I only discovered the Oxford Medieval Mysteries by Ann Swinfen sometime last year. There are six books and I devoured the series. I found the mystery tales centered around a Medieval book seller wonderfully evocative. Of course what they evoke is only a picture of what it might have been like after the Black Death. The six books comprising the Oxford Medieval Mysteries, are set in the fourteenth century and recount the tales of bookseller (and book producer) Nicholas Elyot in the days before printing. He is a young widower with two small children, and is faced by murder and dastardly deeds in the troubled world around Oxford University traumatized by the Black Death. I found the detailed picture of everyday life very well researched and remarkably convincing. Ann Swinfen was a mathematician, a historian and an author. Perhaps it was that combination which makes her tales so believable.
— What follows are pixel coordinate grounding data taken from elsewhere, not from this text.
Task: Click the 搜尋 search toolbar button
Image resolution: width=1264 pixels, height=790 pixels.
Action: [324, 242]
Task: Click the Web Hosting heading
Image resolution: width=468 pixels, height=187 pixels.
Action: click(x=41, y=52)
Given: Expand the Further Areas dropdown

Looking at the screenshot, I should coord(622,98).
I was eagerly looking forward to there being a seventh in the series but have just found out that Ann Swinfen died 2 years ago.
A strange sense of disappointment and of great loss.
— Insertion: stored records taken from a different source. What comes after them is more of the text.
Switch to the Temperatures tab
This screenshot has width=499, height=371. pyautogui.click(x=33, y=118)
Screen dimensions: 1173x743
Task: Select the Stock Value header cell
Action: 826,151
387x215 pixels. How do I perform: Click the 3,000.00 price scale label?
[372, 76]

Dr. Ann Swinfen (b. 1937 – d. 2018)
Ann Swinfen spent her childhood partly in England and partly on the east coast of America. She was educated at Somerville College, Oxford, where she read Classics and Mathematics and married a fellow undergraduate, the historian David Swinfen. While bringing up their five children and studying for a postgraduate MSc in Mathematics and a BA and PhD in English Literature, she had a variety of jobs, including university lecturer, translator, freelance journalist and software designer. She served for nine years on the governing council of the Open University and for five years worked as a manager and editor in the technical author division of an international computer company, but gave up her full-time job to concentrate on her writing, while continuing part-time university teaching in English Literature. In 1995 she founded Dundee Book Events, a voluntary organisation promoting books and authors to the general public, which ran for fifteen years. …..
Her blog now seems to have been discontinued but from the parts that I have seen, her research into medieval life seems meticulous. This is an extract from a post she wrote just a month before she died.
Medieval Books
Until Nicholas Elyot, bookseller in fourteenth century Oxford, walked into my life, I had no more than a hazy knowledge of medieval books. The general impression I had gained, like most other people (I would guess), was that medieval books were limited in number, restricted as to contents, and confined to religious institutions and a very few royal and aristocratic houses.
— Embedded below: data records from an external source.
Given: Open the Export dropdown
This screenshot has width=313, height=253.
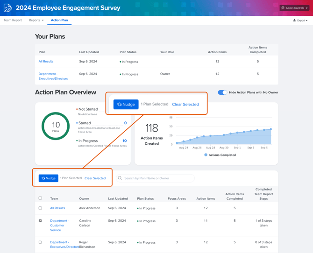Looking at the screenshot, I should tap(301, 21).
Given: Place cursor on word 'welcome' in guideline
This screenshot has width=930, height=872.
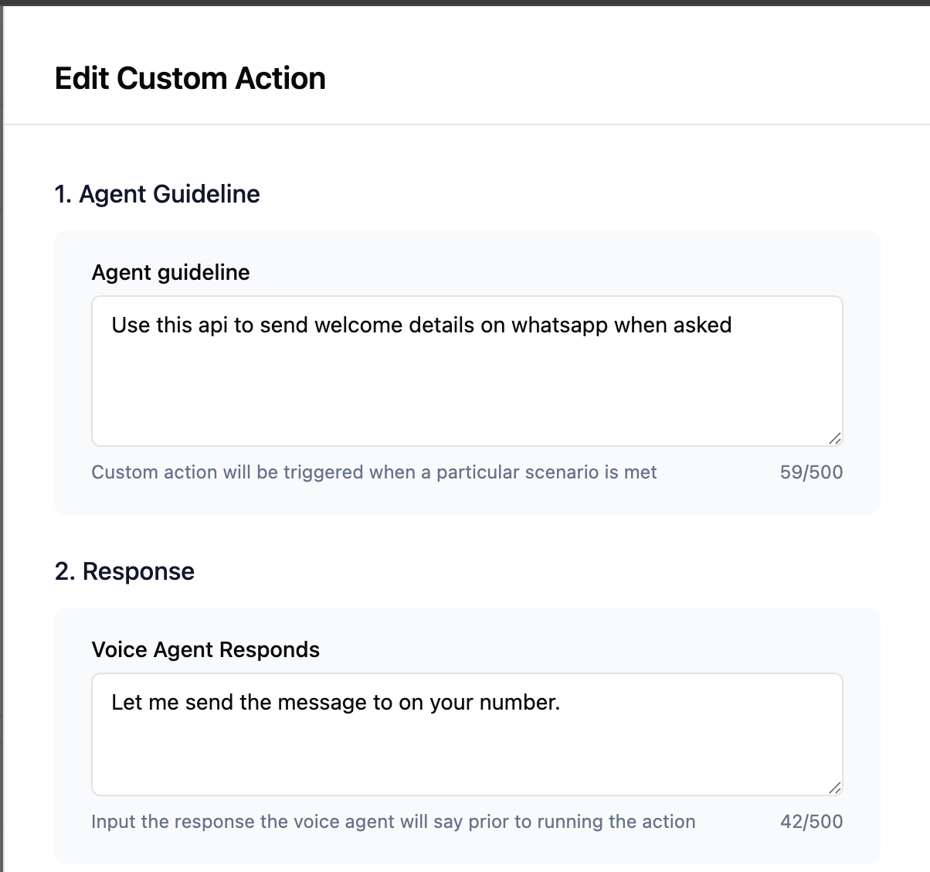Looking at the screenshot, I should coord(358,325).
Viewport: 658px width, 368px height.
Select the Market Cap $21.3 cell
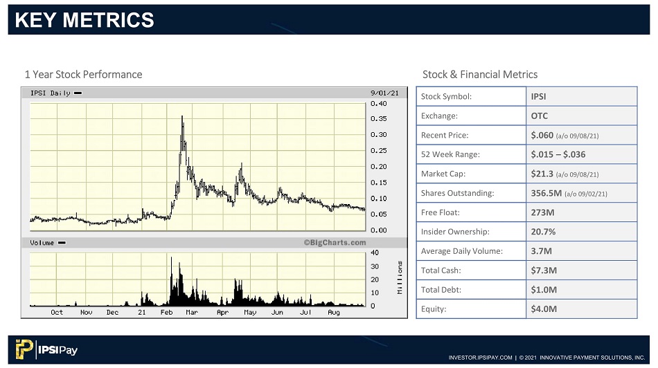pyautogui.click(x=581, y=174)
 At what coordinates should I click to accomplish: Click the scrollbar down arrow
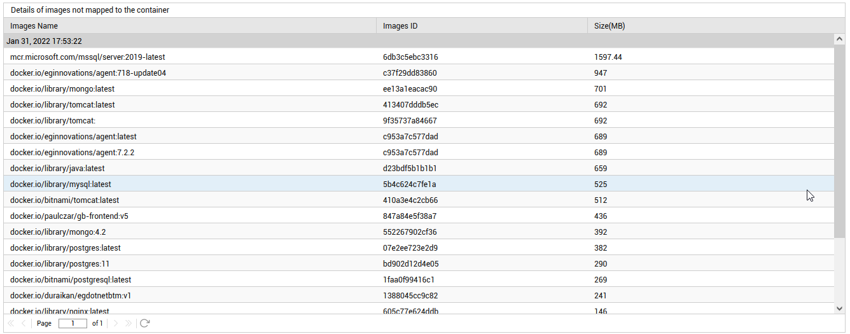[840, 308]
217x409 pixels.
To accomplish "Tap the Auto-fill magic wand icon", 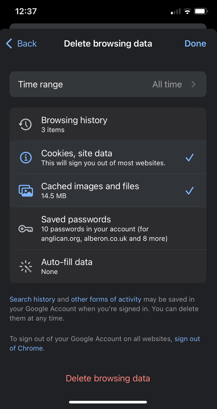I will click(26, 266).
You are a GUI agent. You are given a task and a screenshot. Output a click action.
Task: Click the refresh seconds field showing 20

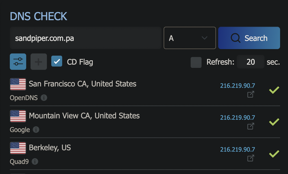[250, 62]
Part of the problem lies in the terminology. ‘Medieval’ is a loosely defined term at the best of times, equivalent to ‘pertaining to the Middle Ages’, which can be extended to cover all the centuries from the end of the Roman Empire to the dawn of early modern Europe, another imprecise date. However, for our purposes, let us take it as beginning in England with the Norman Conquest and petering out in the Tudor period. As the new technology of printing was introduced toward the end of this period, in the late fifteenth century, I am interested in looking at medieval books before printing, the kind of books Nicholas sold and, increasingly, produced.
It is clear from the sheer numbers of exquisite medieval books which still survive in libraries, museums, and private collections that this is but the proverbial tip of the iceberg. If we take into account the destruction wreaked by time, mice, damp, insects, and the savage attacks by zealots like Henry VIII and Thomas Cromwell in England and Savonarola in Italy, the original number of medieval books must have been much, much greater than those which survive. The number was not so limited after all. Accustomed as we are to modern printing, it is difficult for us to grasp that every one of these books was handwritten, but a monastic scribe or a secular scrivener, working day after day, could produce a remarkable amount of work.
The content of medieval books covered a very wide range. In the first place, we can easily divide them into two main groups – those intended as practical and business records and those intended for scholarly or leisure reading. The former group includes all those manorial records which are full of fascinating details about the buying and selling of land, rents, the employment of servants, crops, game, household expenses (three yards of silk for a christening gown, twenty hogsheads of canary wine…) and the like. It also includes the chartularies of the monastic houses which may cover similar details but more particularly the gifts of benefactors and the rights and privileges of the institution. The surviving records of government run to thousands and thousands. As time passed and the merchant class expanded and grew rich, their businesses required detailed record keeping as well. Many of these are not ‘books’ as we would recognise them, for they were more conveniently kept as scrolls, so that additional pieces could be sewn on as required. ……..
I am trying to retrieve more of her posts but that will have to wait for another day.